Exercise passage:
--------------------
Phase 1 Science Curriculum

At Royds Hall Community School we follow a thematic Science curriculum based on the ‘Smart Science’ published Scheme of Learning.  Each topic is twelve lessons in length; having ten lessons of new content followed by an end-of-term test and then a review lesson.

A schematic overview of the two-year Scheme of Work is shown below. The topics have purposely chosen a ‘theme’ that incorporates all three Science disciplines where possible and showing the links between all Sciences for cross-discipline working and projects.

Students have 4 hours of Science per week in Year 7 and 3 hours of Science per week in Year 8.

Two-year Scheme of Work: Year 1:

Autumn term / Term 1

Biology 1 – Living systems

Chemistry 1 – The particulate nature of matter

Physics 1 – Forces and motion

Spring term / Term 2

Biology 2 – Diet and health

Chemistry 2 – Atoms, elements and compounds

Physics 2 – Levers, moments and pressure

Summer term / Term 3

Biology 3 – Genetics and evolution

Chemistry 3 – Reactions

Physics 3 – Electricity and electromagnetism

Two-year Scheme of Work: Year 2:

Autumn term / Term 4
Biology 4 – Photosynthesis, respiration and circulation Chemistry 4 – Acids and alkalis Physics 4 – Energy
Spring term / Term 5
Biology 5  – Reproduction and growth Chemistry 5 – Materials and everyday chemistry Physics 5 – Waves
Summer term / Term 6
Biology 6 – Ecosystems Chemistry 6 – The Earth and atmosphere Physics 6 – Space

Phase 2 Science Curriculum

Students are following the AQA Combined Science Trilogy and Separate Science specifications. This curriculum builds on the solid foundations laid down in Phase 1 to deepen students understanding, allowing them to apply their knowledge to real life applications.  They are taught by specialist Biology, Chemistry and Physics teachers for 2 hours per week in each subject.

A high proportion of students take the Separate Science pathway which is aimed at students with a real interest and passion for Science and those who may wish to take up a future career or further learning in a Science discipline.  
The content for both pathways are similar in structure, with a deeper lever of demand in the Separate Sciences.  
Full specifications and content listing for all Science GCSEs is available from AQA.  Please click the link to take you there.
--------------------
Raw data:

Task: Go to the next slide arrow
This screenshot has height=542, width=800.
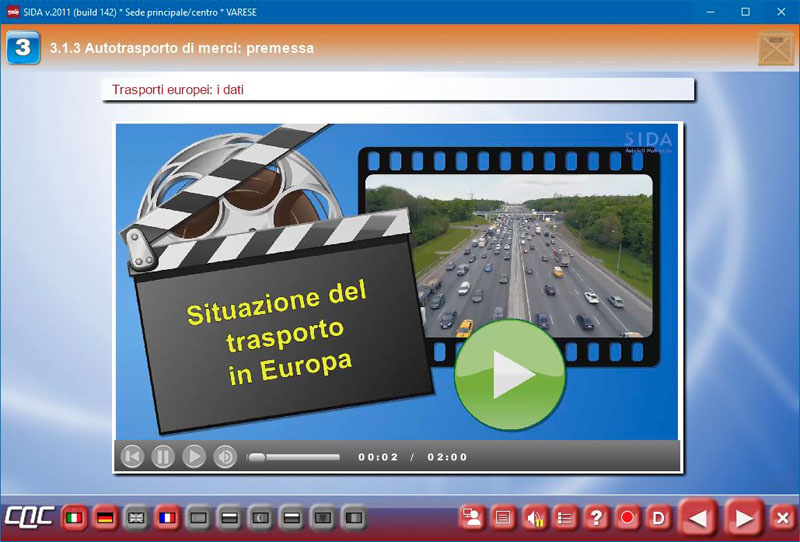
--------------------
Work order 1:
In the science curriculum text, how many hours of Science per week do students have in Year 8?
Work order 2:
Return the portion of the science curriculum text that begins at the words "The content for" and stops after "take you there.", copied word for word.

Output 1:
3 hours per week.

Output 2:
The content for both pathways are similar in structure, with a deeper lever of demand in the Separate Sciences.  
Full specifications and content listing for all Science GCSEs is available from AQA.  Please click the link to take you there.